Es sabido que tal es la imagen que Walter Benjamin utiliza para definir el aura en su libelo sobre la reproductibilidad de la obra de arte en la edad mecánica. Interesa que Tomás, torero de una tauromaquia inmemorial y revelada en su retorno, se haya erigido en contra de su reproductibilidad en una polémica actitud hacia la trasmisión televisiva de su obra, que acaso esconde más de lo que se ha podido sospechar.

“Omnipresente y siempre a punto de ser”, como lo ha calificado Antonio Pradel, la aparición y el retorno son los instrumentos de la inminencia, clave poética de la tauromaquia tomasiana. La táctica de su toreo no es, sin embargo, otra que la disponibilidad, levinasianamente: la gravedad del cuerpo exponiéndose a su pérdida, acompañando el surgimiento de la subjetividad, porque no existimos —nos recuerda Lévinas— como sonrisas al viento, sino como soledad material.

Exponerse a ello, para sobreponerse, es imperativo. Tal es acaso la lección profunda de esta tauromaquia: buscar el lugar imposible donde podemos serlo todo a riesgo de, abruptamente, llegar a ser nada. José Tomás puede entonces hacer suyas las palabras, también “revinientes”, del barón de Teive, aquel estoico de Pessoa: “Pertenezco a una generación —suponiendo que tal generación la formen más personas que yo— que ha perdido al mismo tiempo la fe en las religiones antiguas y la fe en las irreligiones modernas. […] Siento el corazón como un peso inorgánico.
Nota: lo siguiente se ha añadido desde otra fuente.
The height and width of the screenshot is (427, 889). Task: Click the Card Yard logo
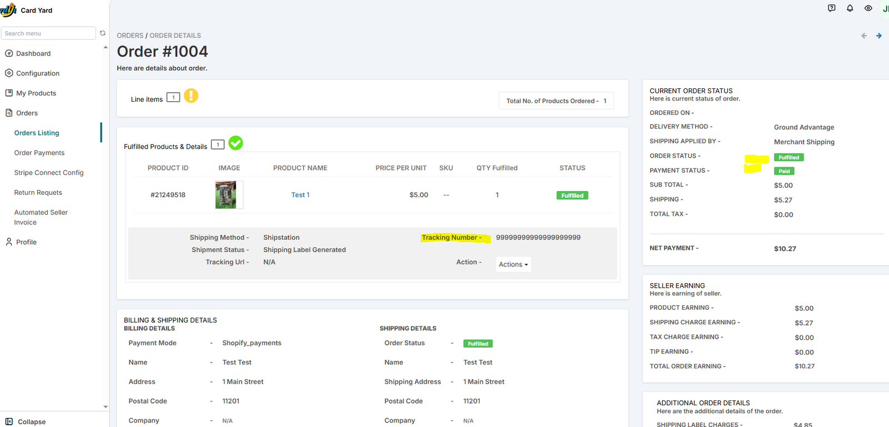click(x=8, y=10)
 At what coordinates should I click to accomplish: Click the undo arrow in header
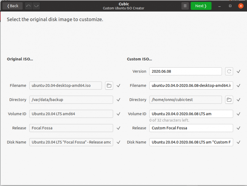(x=28, y=6)
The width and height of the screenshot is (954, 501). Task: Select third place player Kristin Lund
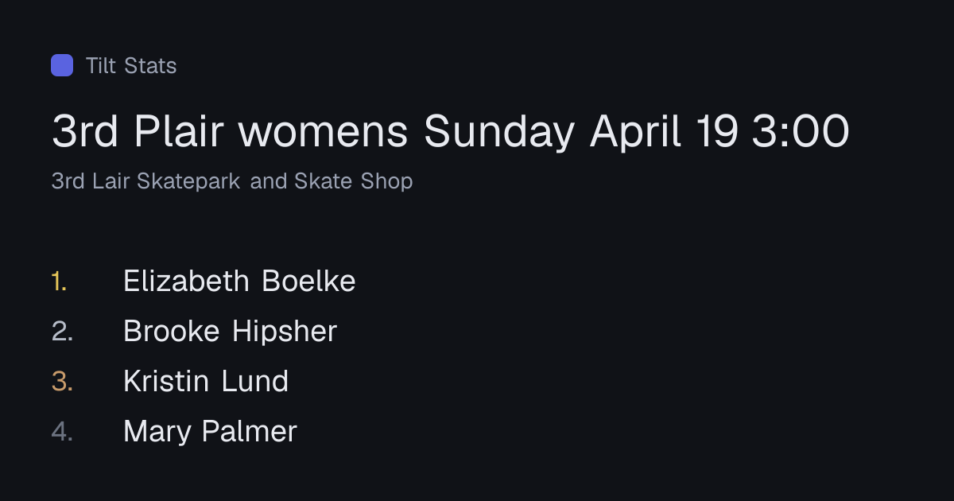pyautogui.click(x=206, y=381)
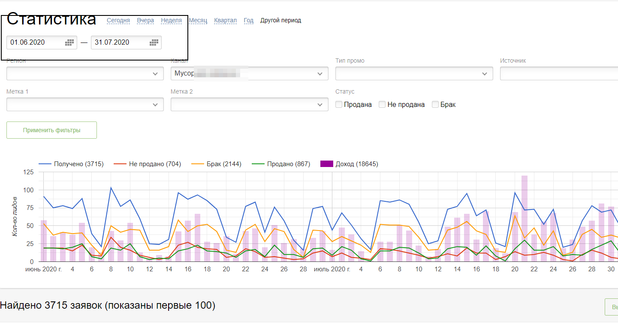Expand the Метка 1 dropdown
The width and height of the screenshot is (618, 328).
point(155,105)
En el silencio completamente negro de las auroras quietas, se recorta su perfil como si fuera verdad.”

Aquella mañana mediterránea en la Camarga, y otras aurorales tardes de gloria en Barcelona, cada vez que pude verlo, cada vez que ha sido materia de aparición y de retorno, José Tomás, a un mismo tiempo clavado y leve sobre el mundo, nos impone el prodigio de una tauromaquia en estado de resurrección, como quien mira —dios niño y lince ciego— la claridad infinita salvada de la herida.

LUIS PÉREZ–ORAMAS, escritor. Es curator de arte latinoamericano.